In their cabinet report released on 6 June, they expect £1.7 million to be saved from the capital budget whilst also avoiding £1 million in operational costs per annum. Despite their reluctance to the move, they believe it’s the best way to manage resources after further austerity cuts by the Government.
The cabinet member for public protection, Nickie Aiken, has had this to say on the decision:
“Like many other local authorities around the country, our current view is that we are not able to continue to subsidise this non-statutory service when there are many other pressures on our budgets and where other partners are the main beneficiaries.”
The Council has defended the decision, stating that the CCTV currently in use doesn’t necessarily act as a deterrent but only to support police prosecutions. The report states that ‘the evidence that CCTV alone plays a significant role in preventing general crime and improving the safety of the city is limited.’
As expected, there are plenty of objections to the move as local police and the opposition have criticised Westminster Council’s decision. Terror and policing expert David Videcette notes that:
“All council CCTV networks are a massive resource to police, have a massive impact on bringing down anti-social behaviour, crime, drug dealing, they are very, very valuable to police…
It’s crazy – the money the council will spend on putting things right, vandalism, theft from local authority premises, it will pay for itself twice over. And there’s a risk if there was a terrorist attack and we had to track a terrorist’s movements.”
Westminster encompasses a number of prominent districts such as Soho, Mayfair and Paddington. Critics believe these areas won’t benefit from the same level of protection they currently possess, encouraging robberies, break-ins, vandalism and assaults. Hundreds of these crimes may now go unprosecuted.
Statistics provided by Westminster Council themselves show that its network of CCTV cameras contribute to around 1,300 arrests per year, recording roughly 600 criminal incidents a month.

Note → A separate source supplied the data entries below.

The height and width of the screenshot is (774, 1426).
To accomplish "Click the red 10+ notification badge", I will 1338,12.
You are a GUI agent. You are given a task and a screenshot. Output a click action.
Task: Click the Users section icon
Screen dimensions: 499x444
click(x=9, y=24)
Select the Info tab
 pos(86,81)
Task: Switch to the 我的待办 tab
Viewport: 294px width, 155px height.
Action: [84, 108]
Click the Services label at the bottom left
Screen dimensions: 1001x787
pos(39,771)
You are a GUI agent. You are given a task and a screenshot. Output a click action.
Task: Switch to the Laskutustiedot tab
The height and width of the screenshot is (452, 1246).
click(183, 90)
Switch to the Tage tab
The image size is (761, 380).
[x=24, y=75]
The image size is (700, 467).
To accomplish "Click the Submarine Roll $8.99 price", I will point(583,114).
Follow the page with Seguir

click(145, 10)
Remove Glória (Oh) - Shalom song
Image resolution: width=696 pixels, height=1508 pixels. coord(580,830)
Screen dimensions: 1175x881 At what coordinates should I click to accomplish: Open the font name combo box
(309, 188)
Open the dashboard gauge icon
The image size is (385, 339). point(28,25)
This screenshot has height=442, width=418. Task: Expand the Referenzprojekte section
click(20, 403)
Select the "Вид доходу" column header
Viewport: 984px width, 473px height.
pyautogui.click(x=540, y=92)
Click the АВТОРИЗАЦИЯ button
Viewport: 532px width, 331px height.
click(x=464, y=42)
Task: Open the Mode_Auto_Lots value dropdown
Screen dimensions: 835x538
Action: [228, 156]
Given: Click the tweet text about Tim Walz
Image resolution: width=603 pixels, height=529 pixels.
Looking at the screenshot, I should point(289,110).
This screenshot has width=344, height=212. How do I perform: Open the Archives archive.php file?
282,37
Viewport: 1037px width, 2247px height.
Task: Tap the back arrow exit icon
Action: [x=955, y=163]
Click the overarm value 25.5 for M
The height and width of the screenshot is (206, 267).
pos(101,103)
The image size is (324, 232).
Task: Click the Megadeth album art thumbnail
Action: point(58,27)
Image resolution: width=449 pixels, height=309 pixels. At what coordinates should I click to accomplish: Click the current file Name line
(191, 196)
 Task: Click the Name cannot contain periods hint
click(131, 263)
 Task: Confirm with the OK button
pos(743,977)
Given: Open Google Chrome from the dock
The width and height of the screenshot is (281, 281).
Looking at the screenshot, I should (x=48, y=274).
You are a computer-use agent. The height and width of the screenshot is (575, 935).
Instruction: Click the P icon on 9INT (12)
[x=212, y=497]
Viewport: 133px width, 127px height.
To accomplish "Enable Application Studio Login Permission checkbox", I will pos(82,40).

Inhabitants of the borough shouldn’t be too disheartened, however. Cameras run by Transport for London and those privately owned will continue to operate as normal. A Metropolitan Police spokesman has eased fears by stating:
“Outside of the local authority CCTV network there is a vast and sophisticated private network that will still be accessible to the police, and other resources that can be used to monitor events where necessary, including TfL cameras and the Met’s own mobile camera technology… We are confident these arrangements adequately provide tools to prevent and detect crime.”
The new mayor of London, Sadiq Khan, has promised to look into the situation but until then, the proposal to remove the 75 Westminster council-run cameras will go ahead on 1 September 2016.